Der zeitliche Höhepunkt der mutwillig herbeigeführten Hungersnot in der Ukraine lag in den Monaten Juni bis September 1933, in denen einige westliche Sympathisanten des Sowjetsystems versuchten, die mittlerweile alarmierte Weltöffentlichkeit über das Geschehen in Stalins Reich hinwegzutäuschen. So reiste der linksbürgerliche französische Ex-Premierminister Édouard Herriot in die leidende Unionsrepublik und verstieg sich nachher zu Äußerungen wie: „Ich versichere Ihnen, daß ich die Ukraine wie einen schönen, ergiebigen Garten erlebt habe, mit herrlichen Ernten (…) Ich habe dort (…) nur Wohlstand gesehen.“

Russen demontierten Holodomor-Denkmal in Mariupol 2022

Infolge des Holodomor starben vermutlich zwischen drei und sieben Millionen Menschen – vollständige Statistiken existieren nicht oder liegen unzugänglich in russischen Archiven verborgen. Dieses Massenverbrechen gegenüber der eigenen Bevölkerung, welches später nur noch von den monströsen Untaten des chinesischen Kommunistenführers Mao Tsetung übertroffen wurde, gilt seit 1953 verbreitet als „klassischer sowjetischer Genozid“ an den Ukrainern, während die russische Seite bis heute darauf verweist, daß der Hunger 1932/33 aufgrund unglücklicher Umstände auch in anderen Regionen der UdSSR gewütet habe, nämlich in Kasachstan, dem Nordkaukasus und den Schwarzerdegebieten Südrußlands, weswegen man von keiner gezielten Dezimierung speziell der ukrainischen Bevölkerung sprechen könne. Zumal einige der fanatischsten Aktivisten damals Ukrainer gewesen seien. Und tatsächlich gab es keinen brutaleren Vor-Ort-Vollstrecker der Befehle aus Moskau als Wsewolod Balyzkyj, den allmächtigen Kopf der OGPU in der Ukraine, der sogar auf Hungerflüchtlinge schießen ließ.

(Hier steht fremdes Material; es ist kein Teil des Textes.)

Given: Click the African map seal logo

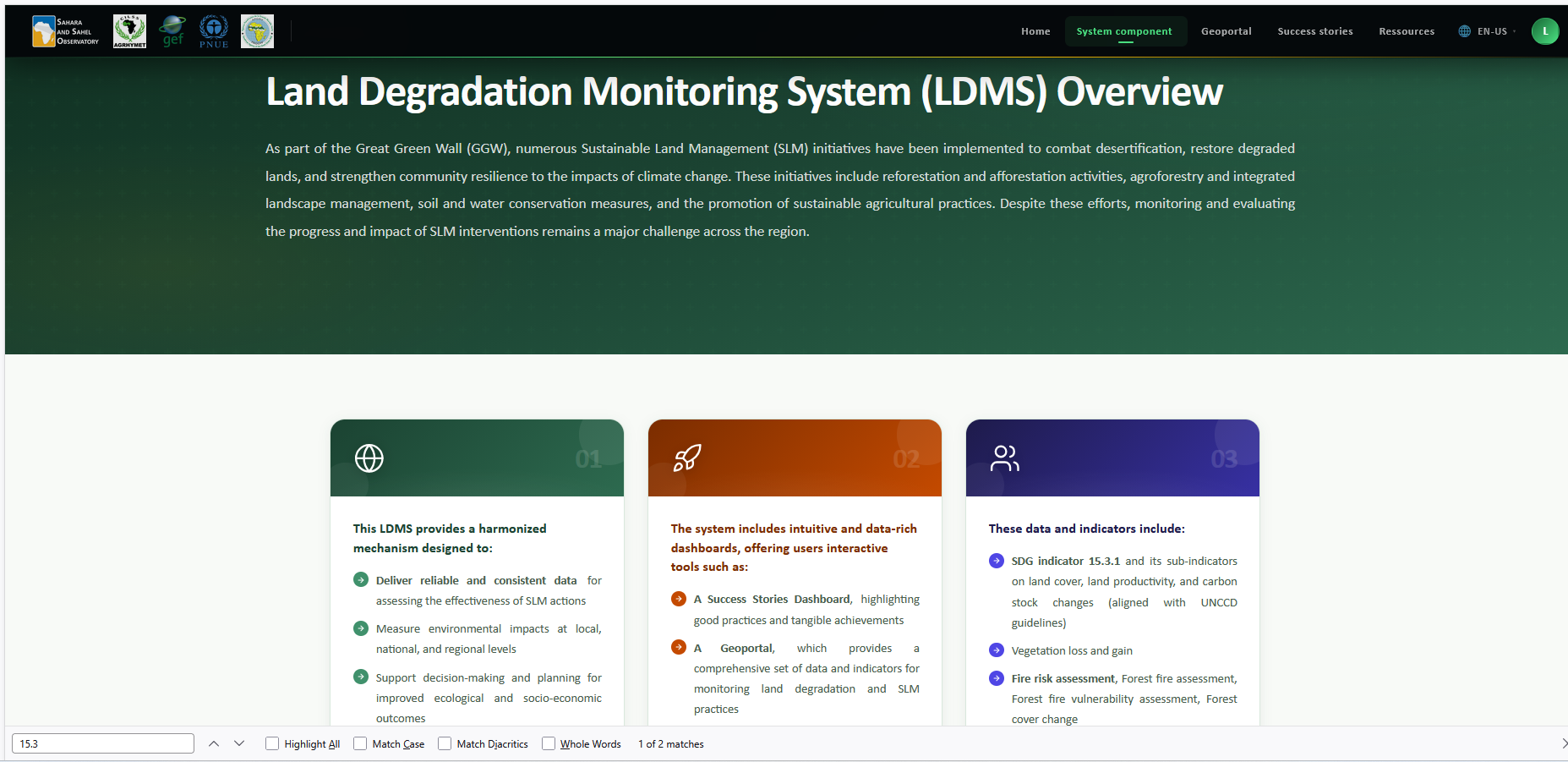Looking at the screenshot, I should tap(256, 30).
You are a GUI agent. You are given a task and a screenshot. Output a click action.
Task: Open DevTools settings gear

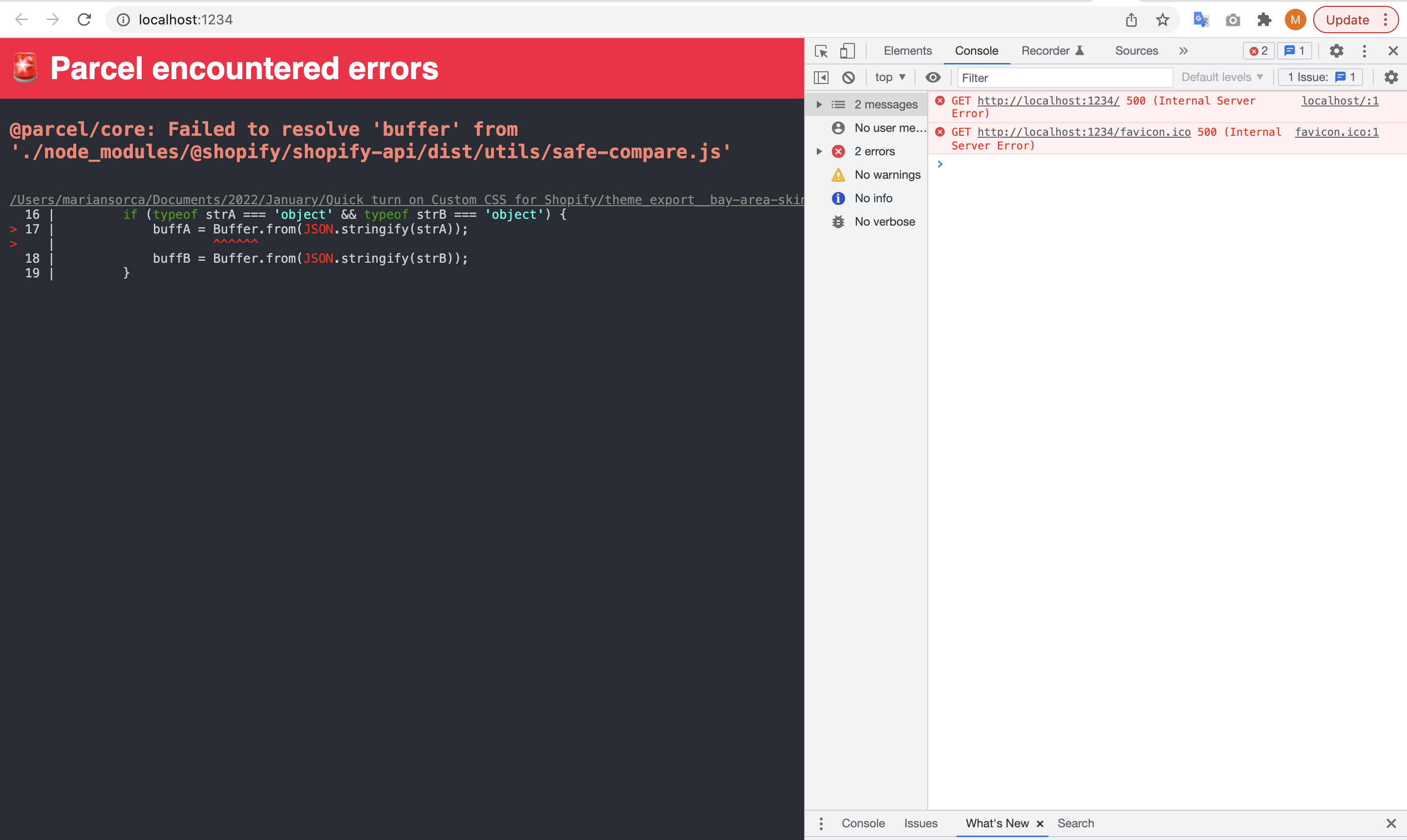[1336, 51]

Dennoch wirkte der Holodomor nach dem Zerfall der Sowjetunion konstituierend auf das neue ukrainische Nationalgefühl und trübte die Beziehungen zu Moskau nachhaltig. Deshalb demontierten die russischen Besatzungsbehörden im Oktober 2022 das Holodomor-Denkmal in Mariupol als angebliches „Symbol politischer Desinformation“.